> _QUOTED PASSAGE_:
::::

Comment on Fish have heart too.
oshitwaddup@lemmy.antemeridiem.xyz 1 year agoi think I do understand them, I’ve thought about that problem before. Can you go into more detail on what you mean by internally inconsistent? By my understanding, situations in the world can come about where values need to be weighed, or there are only bad choices available, but that doesn’t mean those values should be discarded or replaced or that they shouldn’t be shared/spread.
commie@lemmy.dbzer0.com 1 year ago
either it’s true that you can write an axiom that says “sentient beings should always consent to anything that is done to them” or you can write an axiom that says “you should always do what will bring about the most happiness or at least distress”
those axioms are in conflict with one another. it’s not that there’s only bad choices. it’s that you’ve given yourself conflicting standards.

::::

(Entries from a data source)

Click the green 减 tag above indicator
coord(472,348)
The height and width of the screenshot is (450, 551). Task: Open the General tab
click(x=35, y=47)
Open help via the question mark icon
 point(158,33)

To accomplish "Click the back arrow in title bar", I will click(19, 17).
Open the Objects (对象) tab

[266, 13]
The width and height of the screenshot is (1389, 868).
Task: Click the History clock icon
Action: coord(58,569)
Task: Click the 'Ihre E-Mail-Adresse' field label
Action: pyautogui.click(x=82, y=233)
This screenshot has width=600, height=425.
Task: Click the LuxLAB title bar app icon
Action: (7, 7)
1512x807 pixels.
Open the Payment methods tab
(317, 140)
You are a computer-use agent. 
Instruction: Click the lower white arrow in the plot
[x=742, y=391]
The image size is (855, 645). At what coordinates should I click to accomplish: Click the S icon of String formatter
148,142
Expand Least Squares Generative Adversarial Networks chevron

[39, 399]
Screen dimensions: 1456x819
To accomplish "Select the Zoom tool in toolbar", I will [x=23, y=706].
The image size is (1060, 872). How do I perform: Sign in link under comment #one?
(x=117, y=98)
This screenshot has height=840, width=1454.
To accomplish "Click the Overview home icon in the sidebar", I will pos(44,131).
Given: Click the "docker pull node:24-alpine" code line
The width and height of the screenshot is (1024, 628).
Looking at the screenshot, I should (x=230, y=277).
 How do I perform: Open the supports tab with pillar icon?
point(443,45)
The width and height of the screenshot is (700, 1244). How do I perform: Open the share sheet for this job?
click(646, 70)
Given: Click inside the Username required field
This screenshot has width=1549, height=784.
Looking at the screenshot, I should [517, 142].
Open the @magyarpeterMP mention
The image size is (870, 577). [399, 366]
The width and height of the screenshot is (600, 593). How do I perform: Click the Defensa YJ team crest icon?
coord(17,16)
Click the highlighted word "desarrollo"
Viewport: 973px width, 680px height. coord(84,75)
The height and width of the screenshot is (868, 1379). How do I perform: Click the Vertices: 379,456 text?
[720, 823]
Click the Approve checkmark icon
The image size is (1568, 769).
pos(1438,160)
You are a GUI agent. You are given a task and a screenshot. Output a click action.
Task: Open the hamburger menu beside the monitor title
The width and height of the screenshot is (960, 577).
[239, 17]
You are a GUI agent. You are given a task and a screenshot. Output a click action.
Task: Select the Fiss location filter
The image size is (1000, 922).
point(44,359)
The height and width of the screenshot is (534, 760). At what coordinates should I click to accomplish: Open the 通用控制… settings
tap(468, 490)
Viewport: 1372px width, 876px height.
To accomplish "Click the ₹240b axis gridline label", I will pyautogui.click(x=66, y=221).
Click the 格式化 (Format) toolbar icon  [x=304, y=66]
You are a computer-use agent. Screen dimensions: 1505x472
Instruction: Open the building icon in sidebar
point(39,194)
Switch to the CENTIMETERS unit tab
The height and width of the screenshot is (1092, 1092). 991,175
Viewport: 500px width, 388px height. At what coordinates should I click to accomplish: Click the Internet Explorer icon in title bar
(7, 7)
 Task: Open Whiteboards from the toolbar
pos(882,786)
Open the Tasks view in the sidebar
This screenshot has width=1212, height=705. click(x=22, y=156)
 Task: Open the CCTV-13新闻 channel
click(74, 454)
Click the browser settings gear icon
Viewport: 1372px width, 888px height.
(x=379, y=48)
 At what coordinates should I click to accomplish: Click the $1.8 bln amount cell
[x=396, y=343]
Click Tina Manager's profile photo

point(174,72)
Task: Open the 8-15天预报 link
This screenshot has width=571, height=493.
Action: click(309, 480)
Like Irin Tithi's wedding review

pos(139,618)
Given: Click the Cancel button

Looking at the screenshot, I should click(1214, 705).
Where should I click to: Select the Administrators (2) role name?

::::

> _WHAT IS NEEDED_:
Answer these questions about the comment thread:
1. What does the first commenter ask the other person to explain in more detail?
2. According to the first axiom in the reply, what should sentient beings always do?
3. What does the reply say the real problem is, rather than there being "only bad choices"?

> _SOLUTION_:
1. What they mean by "internally inconsistent."
2. Consent to anything that is done to them.
3. That you've given yourself conflicting standards.